▶ _SET PROBLEM 1_
Rewrite the rows from the first one through the line containing "Open Themes in Appearance submenu", replacing "tool card" with "model card" and leaving everything else unchanged. Leave the pictures out of your answer.
▶ _SET PROBLEM 2_
Continue the message about the drm scheduler timeout calculation patch from the point where it stops.

[PATCH] drm/sched: fix the bug of time out calculation(v2)

Thu Aug 26 01:53:44 UTC 2021

[AMD Official Use Only]

>> All we need to take care of is to cancel_delayed_work() when we know that the job is completed.

That's why I want to remove the cancel_delayed_work in the beginning of cleanup_job(), because in that moment we don't know if
There is a job completed (sched could be wake up due to new submit, instead of a job signaled) , until we get the job and acknowledged of its signaling.

static struct drm_sched_job *
drm_sched_get_cleanup_job(struct drm_gpu_scheduler *sched)
{
	struct drm_sched_job *job, *next;

	/*
	 * Don't destroy jobs while the timeout worker is running  OR thread
	 * is being parked and hence assumed to not touch pending_list
	 */
	if ((sched->timeout != MAX_SCHEDULE_TIMEOUT &&
	    !cancel_delayed_work(&sched->work_tdr)) || //normally if the job is not TO, then he cancel here is incorrect if the job is still running , 
	    kthread_should_park())
		return NULL;

	spin_lock(&sched->job_list_lock);

	job = list_first_entry_or_null(&sched->pending_list,
				       struct drm_sched_job, list);

	if (job && dma_fence_is_signaled(&job->s_fence->finished)) {
		/* remove job from pending_list */
		list_del_init(&job->list);
		/* make the scheduled timestamp more accurate */
		next = list_first_entry_or_null(&sched->pending_list,
						typeof(*next), list);
		if (next)

▶ _AVAILABLE DATA_
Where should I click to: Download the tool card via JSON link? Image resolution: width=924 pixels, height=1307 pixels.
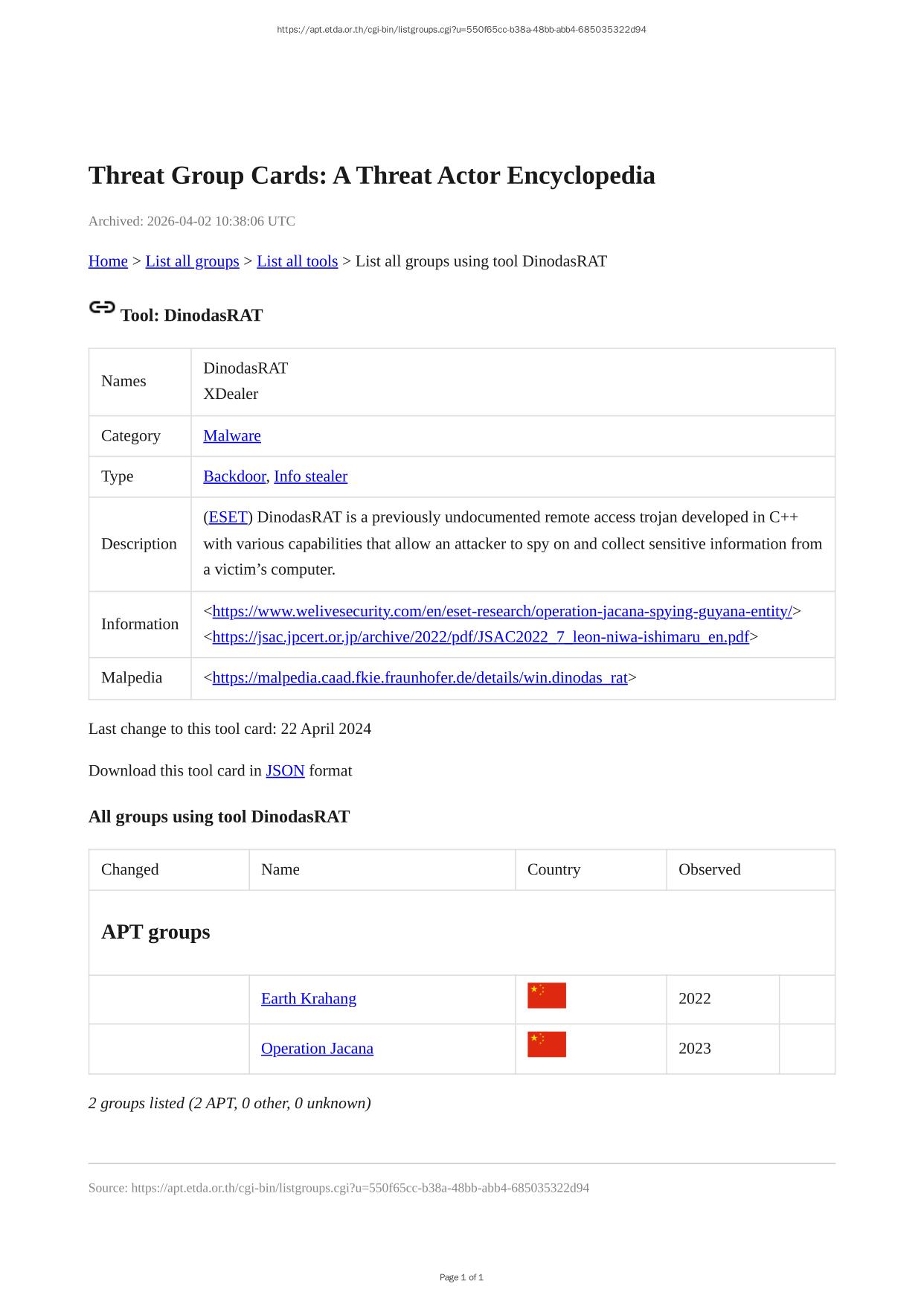click(x=285, y=771)
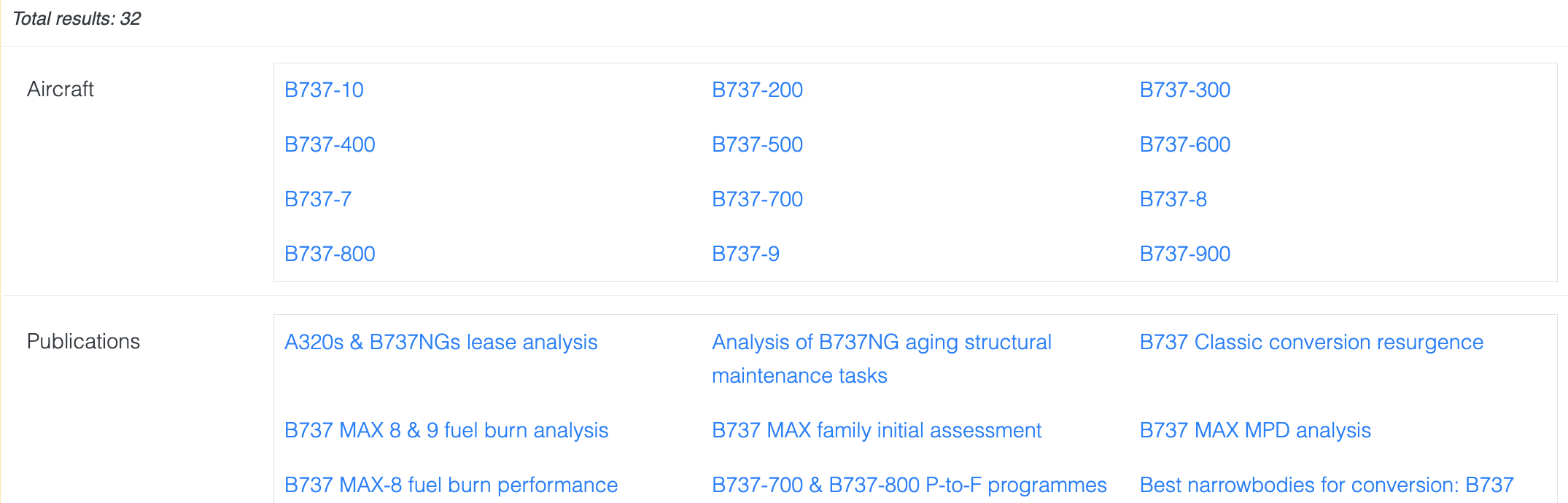The height and width of the screenshot is (503, 1568).
Task: Open B737 MAX MPD analysis publication
Action: (1254, 430)
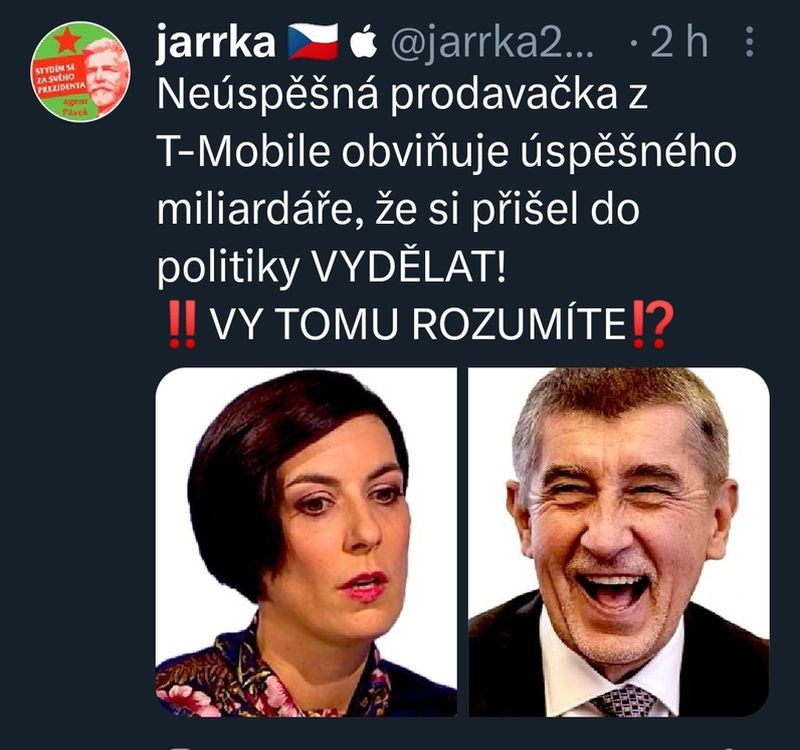The width and height of the screenshot is (800, 750).
Task: Open the jarrka display name link
Action: (216, 42)
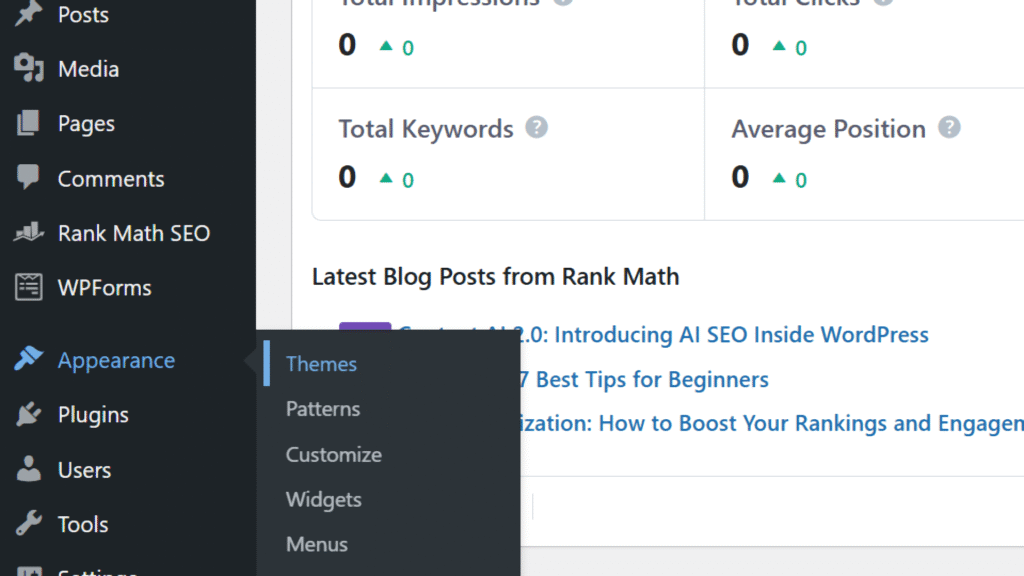Open Themes in Appearance submenu
This screenshot has height=576, width=1024.
click(321, 364)
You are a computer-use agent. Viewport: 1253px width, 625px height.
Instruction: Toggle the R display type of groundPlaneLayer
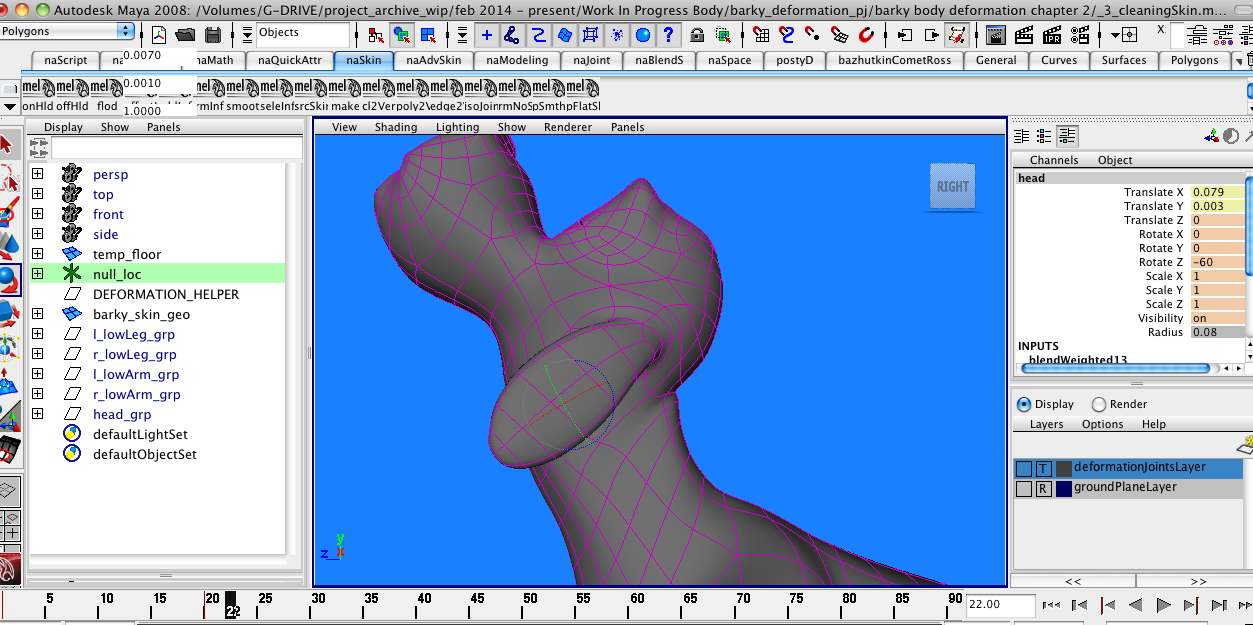1043,488
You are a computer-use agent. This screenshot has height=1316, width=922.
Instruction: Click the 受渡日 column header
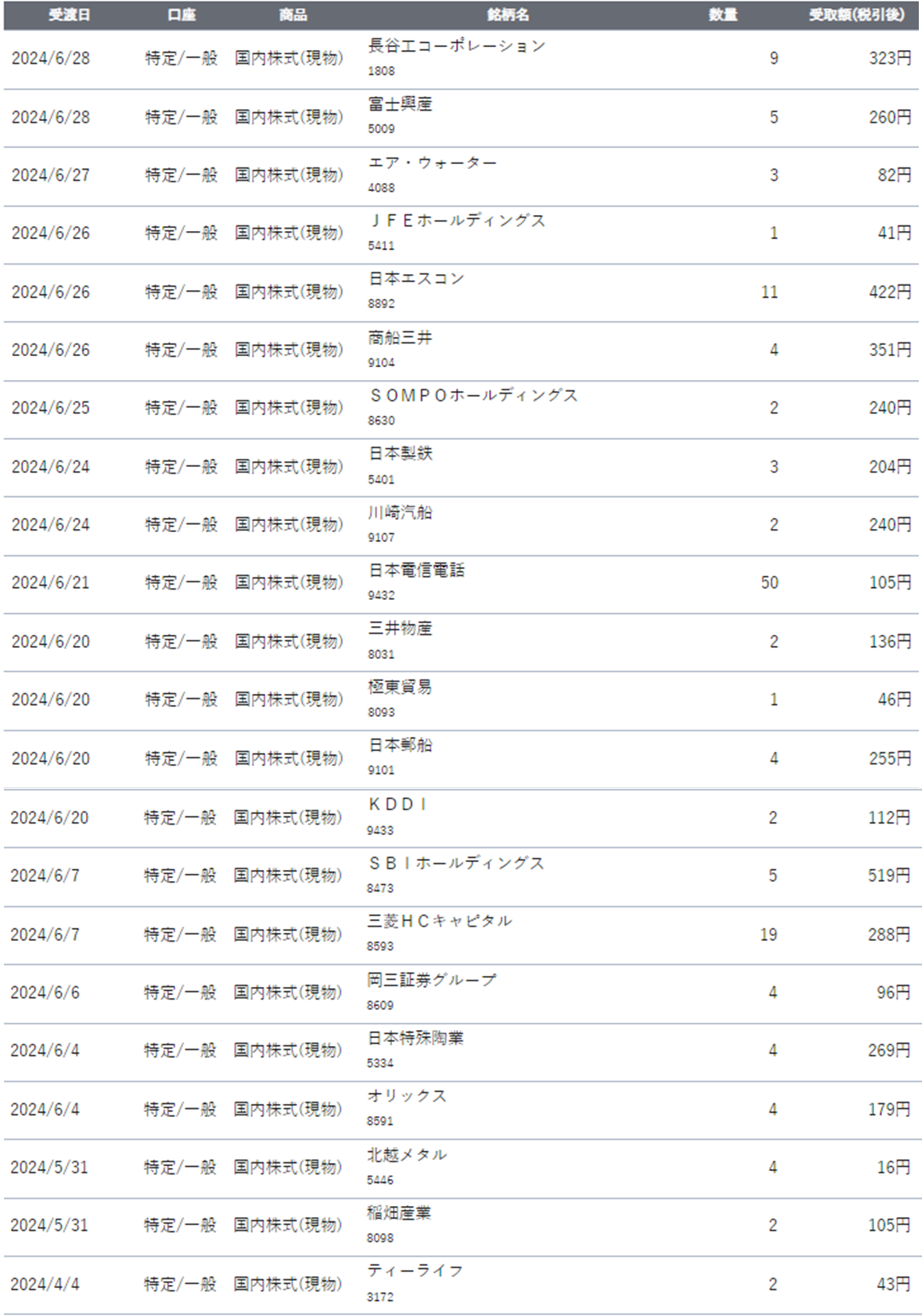69,15
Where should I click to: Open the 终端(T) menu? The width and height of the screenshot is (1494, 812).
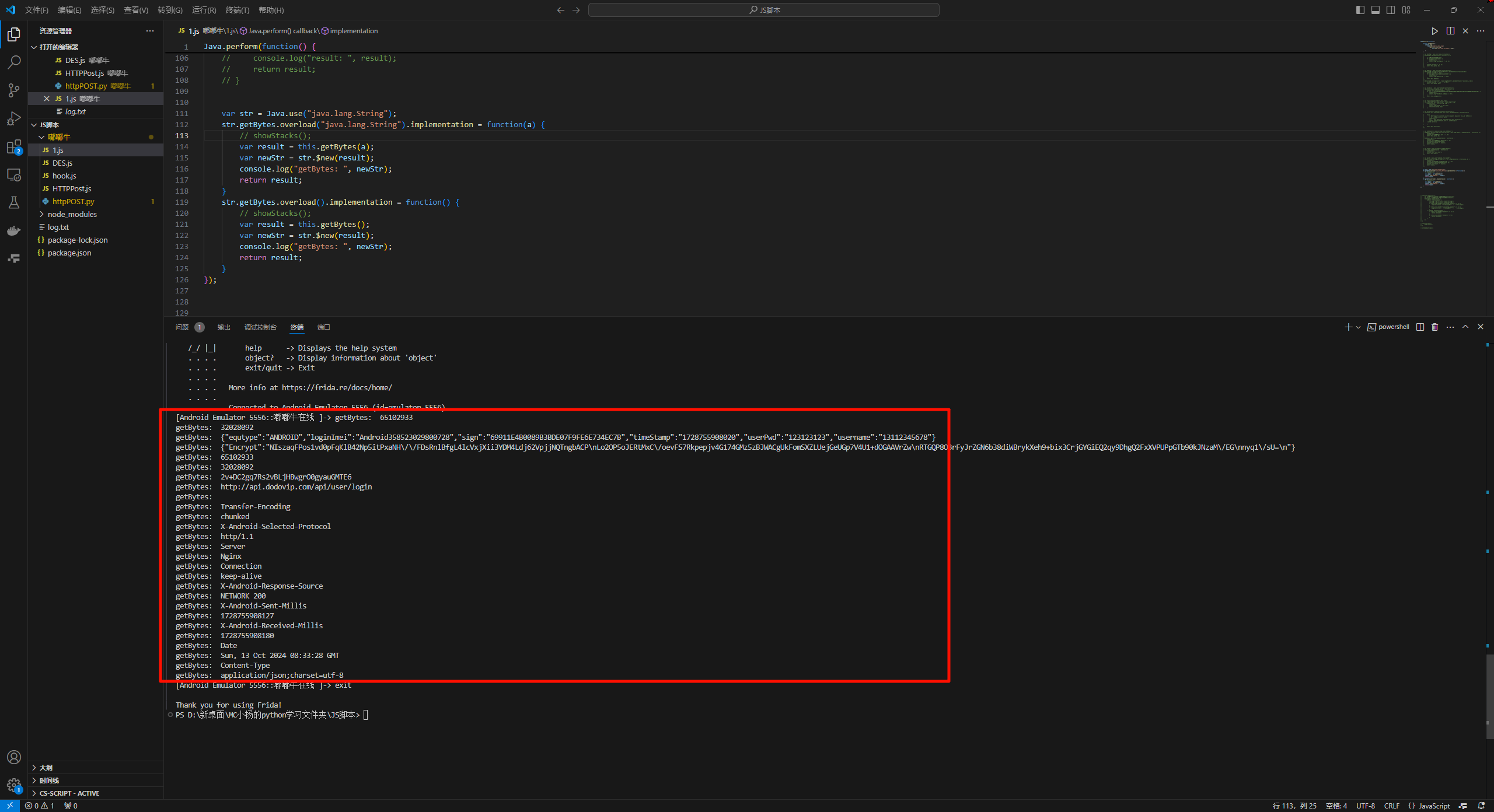(237, 10)
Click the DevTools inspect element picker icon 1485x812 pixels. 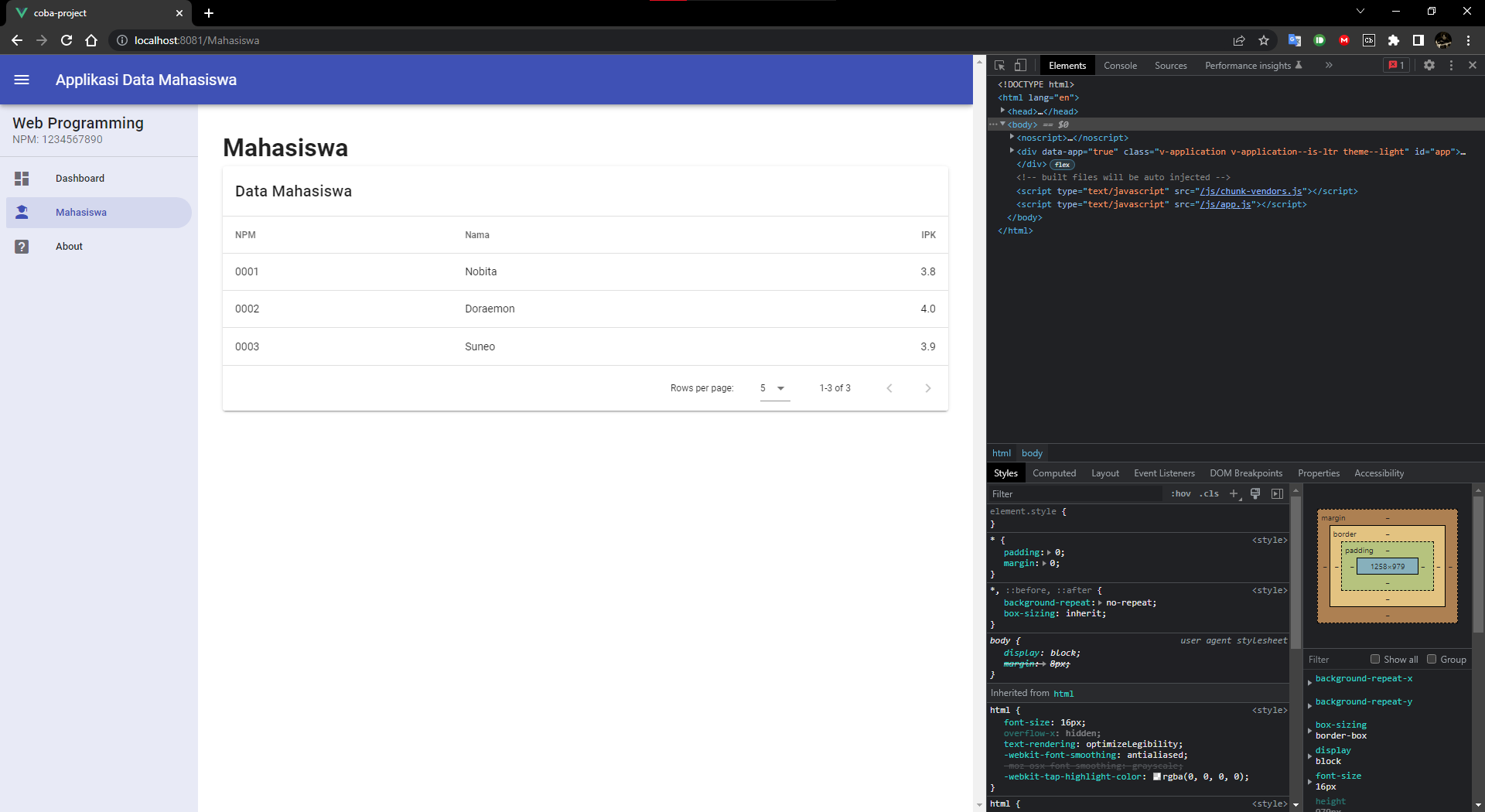pos(999,66)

▶ _EXPECTED OUTPUT 1_
Where should I click to: Download the model card via JSON link? Image resolution: width=924 pixels, height=1307 pixels.
click(x=285, y=771)
The height and width of the screenshot is (503, 1568).
Task: Open B737 MAX MPD analysis publication
Action: (1254, 430)
The width and height of the screenshot is (800, 750).
Task: Open the jarrka display name link
Action: (216, 42)
Open Themes in Appearance submenu

▶ _EXPECTED OUTPUT 2_
			next->s_fence->scheduled.timestamp =
				job->s_fence->finished.timestamp;

	} else {
		job = NULL;
		/* queue timeout for next job */
		drm_sched_start_timeout(sched); //if the job is not signaled, the timer will be retriggered here (counting is restarted ....) , which is wrong .... 
	}

	spin_unlock(&sched->job_list_lock);

	return job;
}

>> This here works as intended as far as I can see and if you start to use mod_delayed_work() you actually break it.
Only in the place we find heading job is signaled and there is a next job is the moment that we should cancel the work_tdr for this scheduler , of cause with 
A new work_tdr queued as the "next" job is already started on HW... that's why I use mod_delayed_work. But I can change it to "cancel and queue" approach if you have concern.

Thanks 

------------------------------------------
Monk Liu | Cloud-GPU Core team
------------------------------------------

-----Original Message-----
From: Christian König <ckoenig.leichtzumerken at gmail.com> 
Sent: Wednesday, August 25, 2021 8:11 PM
To: Liu, Monk <Monk.Liu at amd.com>; amd-gfx at lists.freedesktop.org
Subject: Re: [PATCH] drm/sched: fix the bug of time out calculation(v2)

No, this would break that logic here.

See drm_sched_start_timeout() can be called multiple times, this is intentional and very important!

The logic in queue_delayed_work() makes sure that the timer is only started once and then never again.

All we need to take care of is to cancel_delayed_work() when we know that the job is completed.

This here works as intended as far as I can see and if you start to use
mod_delayed_work() you actually break it.

Regards,
Christian.

Am 25.08.21 um 14:01 schrieb Liu, Monk:
> [AMD Official Use Only]
>
> I think we should remove the cancel_delayed_work() in the beginning of the cleanup_job().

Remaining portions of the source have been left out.